What to produce: Search the material below for "Open" and copy every line where it occurs.

Given entries:

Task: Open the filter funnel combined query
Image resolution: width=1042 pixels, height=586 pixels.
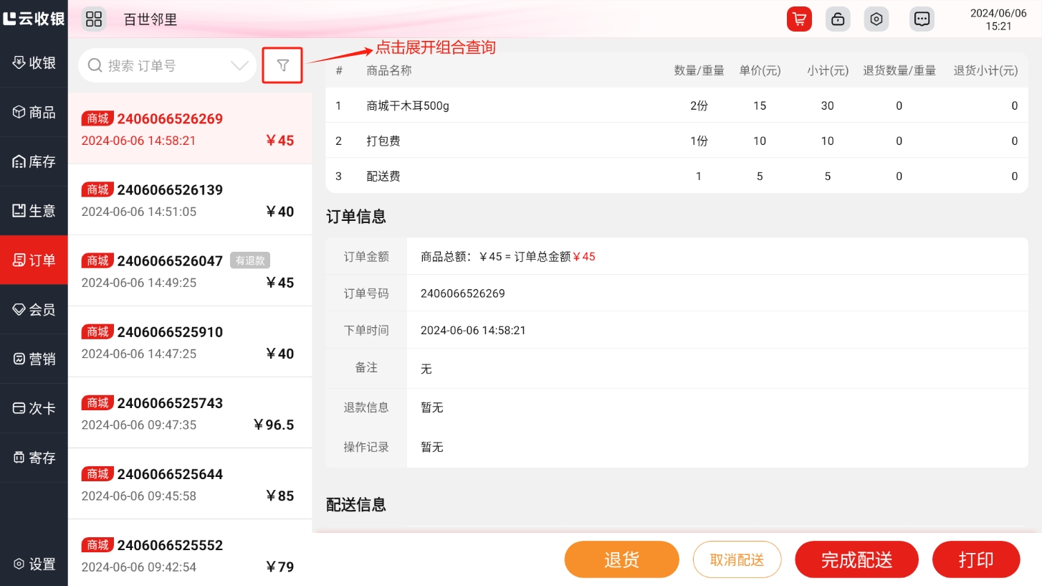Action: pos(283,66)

---

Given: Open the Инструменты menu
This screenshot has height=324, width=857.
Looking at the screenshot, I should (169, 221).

---

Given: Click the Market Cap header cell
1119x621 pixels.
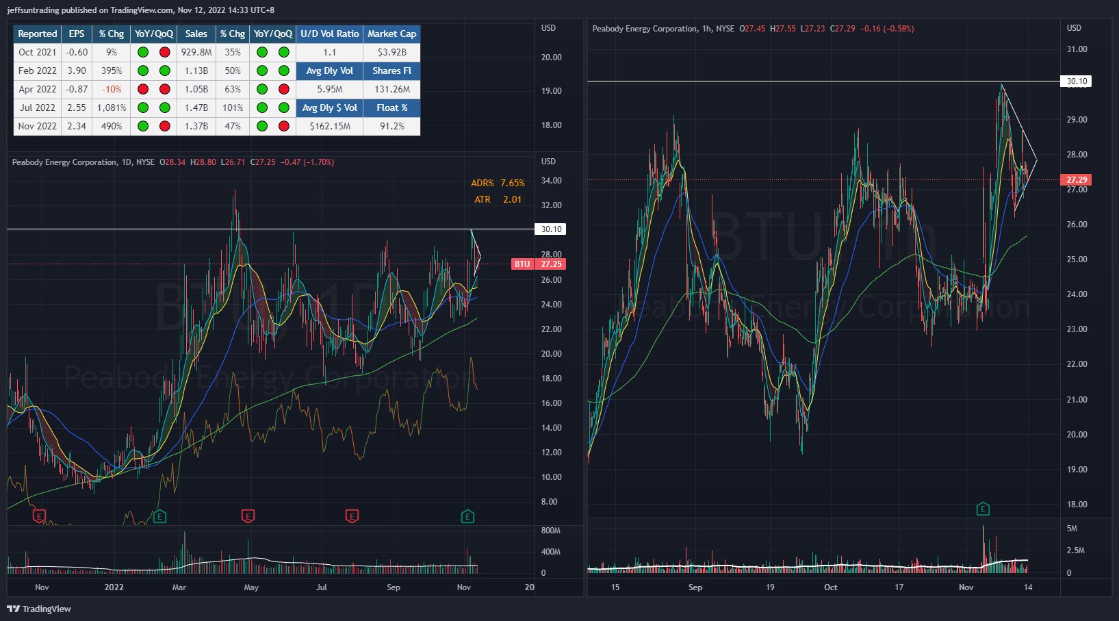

Response area:
Task: Open the filter funnel combined query
Given: Open the Инструменты menu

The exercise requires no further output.